### Supplied records
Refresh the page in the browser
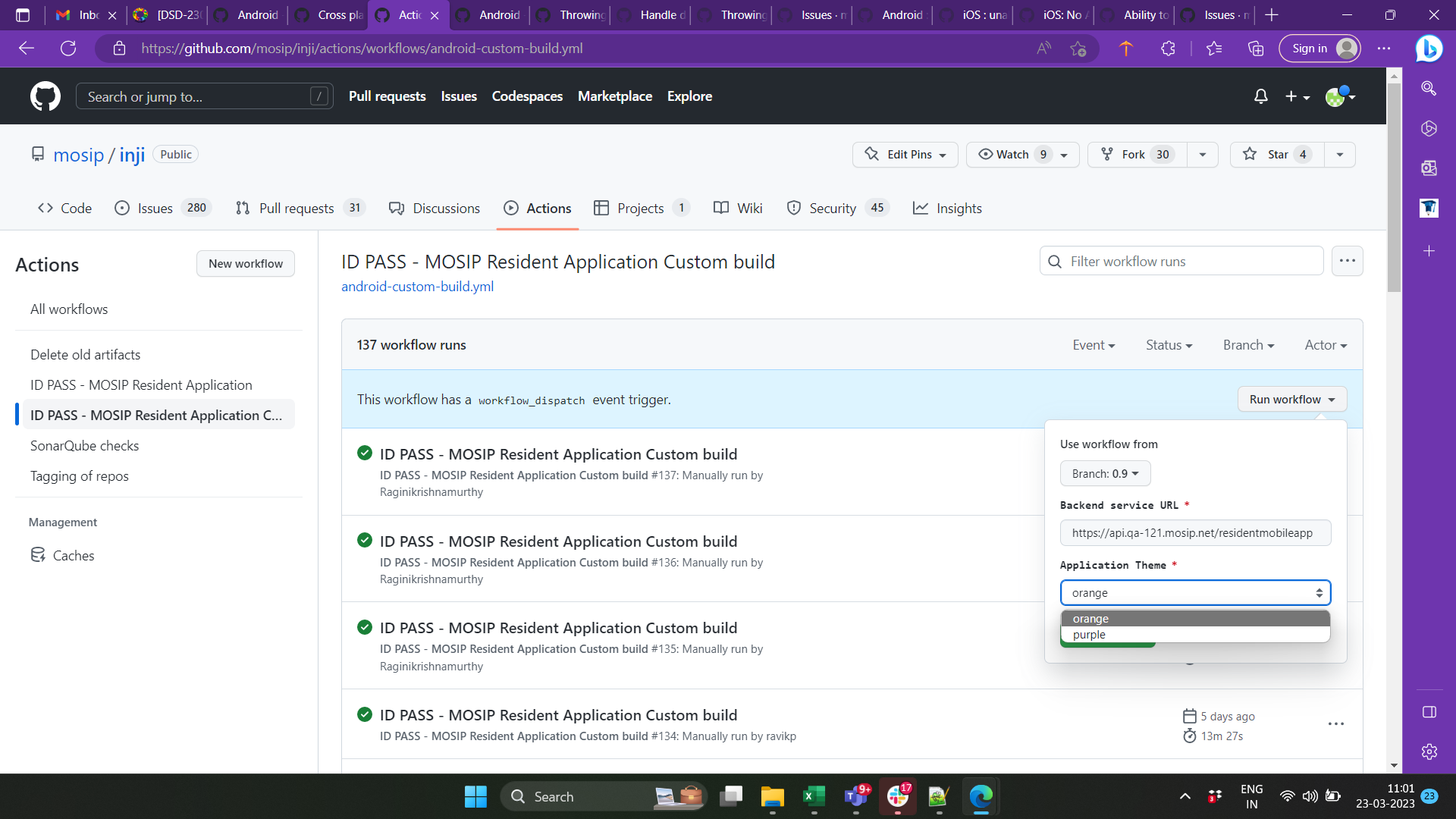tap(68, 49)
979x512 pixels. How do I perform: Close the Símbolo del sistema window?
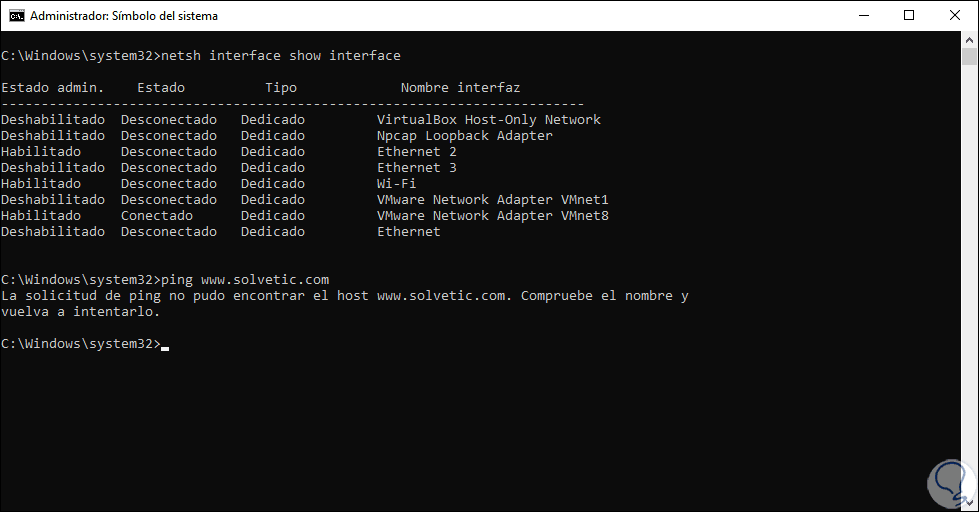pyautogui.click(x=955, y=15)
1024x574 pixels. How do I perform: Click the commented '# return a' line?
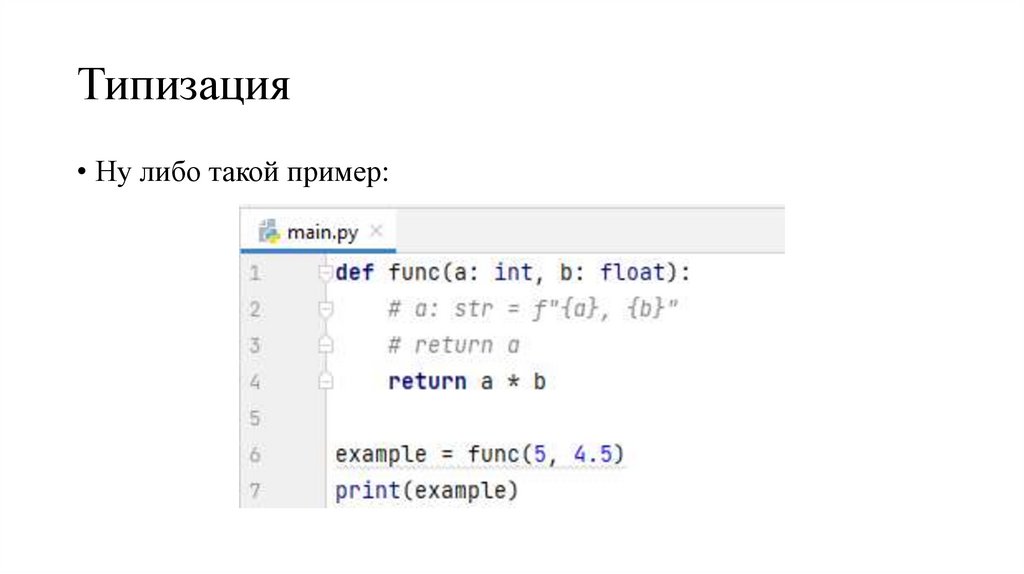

### Task directions
Pull out every line of the entries above that contains the string "perform". Case matters.

### The result
979x512 pixels. How do I perform: Close the Símbolo del sistema window?
1024x574 pixels. How do I perform: Click the commented '# return a' line?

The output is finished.